::: TASK MATERIAL
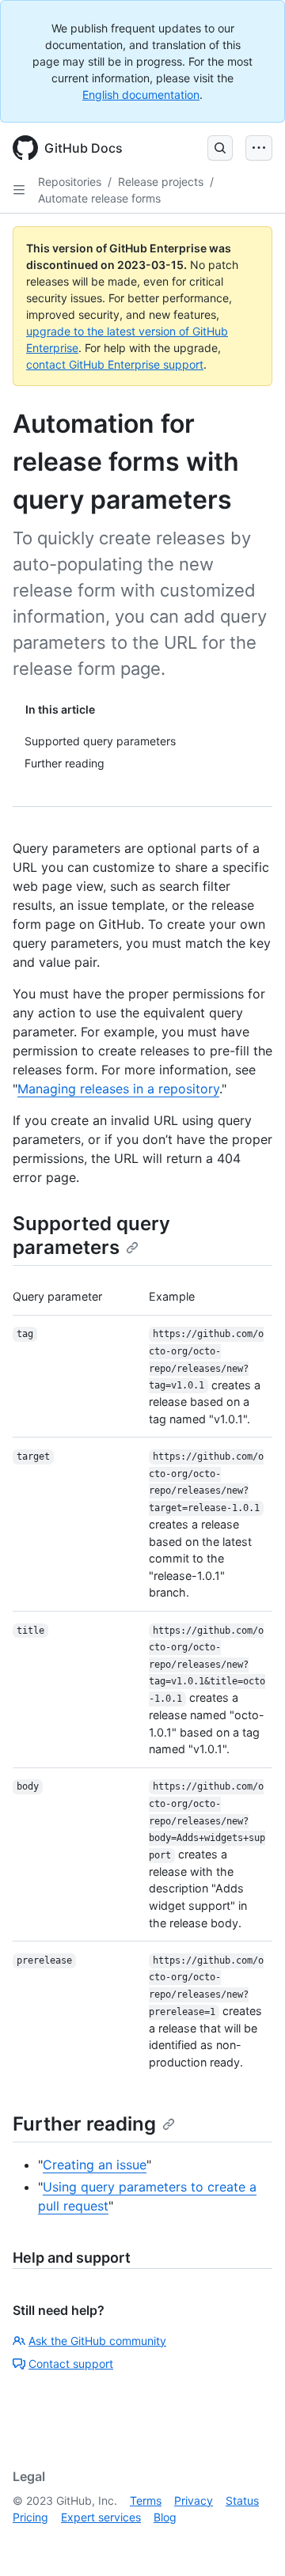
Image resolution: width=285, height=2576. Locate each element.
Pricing (30, 2517)
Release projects (160, 181)
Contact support (70, 2363)
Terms (146, 2500)
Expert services (101, 2517)
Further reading (84, 2123)
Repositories (69, 181)
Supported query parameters (91, 1235)
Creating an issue (94, 2165)
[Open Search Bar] (220, 148)
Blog (165, 2517)
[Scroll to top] (250, 2541)
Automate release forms (99, 198)
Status (242, 2500)
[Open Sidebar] (19, 190)
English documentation (141, 94)
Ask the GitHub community (97, 2340)
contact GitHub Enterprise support (114, 364)
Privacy (193, 2500)
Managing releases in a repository (118, 1089)
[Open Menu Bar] (258, 148)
::::::
• WHAT YOU HAVE TO DO: Please output all of the entries above exactly, but without any picture.

• ANSWER AREA:
Image resolution: width=285, height=2576. Locate each element.
Pricing (30, 2517)
Release projects (160, 181)
Contact support (70, 2363)
Terms (146, 2500)
Expert services (101, 2517)
Further reading (84, 2123)
Repositories (69, 181)
Supported query parameters (91, 1235)
Creating an issue (94, 2165)
[Open Search Bar] (220, 148)
Blog (165, 2517)
[Scroll to top] (250, 2541)
Automate release forms (99, 198)
Status (242, 2500)
[Open Sidebar] (19, 190)
English documentation (141, 94)
Ask the GitHub community (97, 2340)
contact GitHub Enterprise support (114, 364)
Privacy (193, 2500)
Managing releases in a repository (118, 1089)
[Open Menu Bar] (258, 148)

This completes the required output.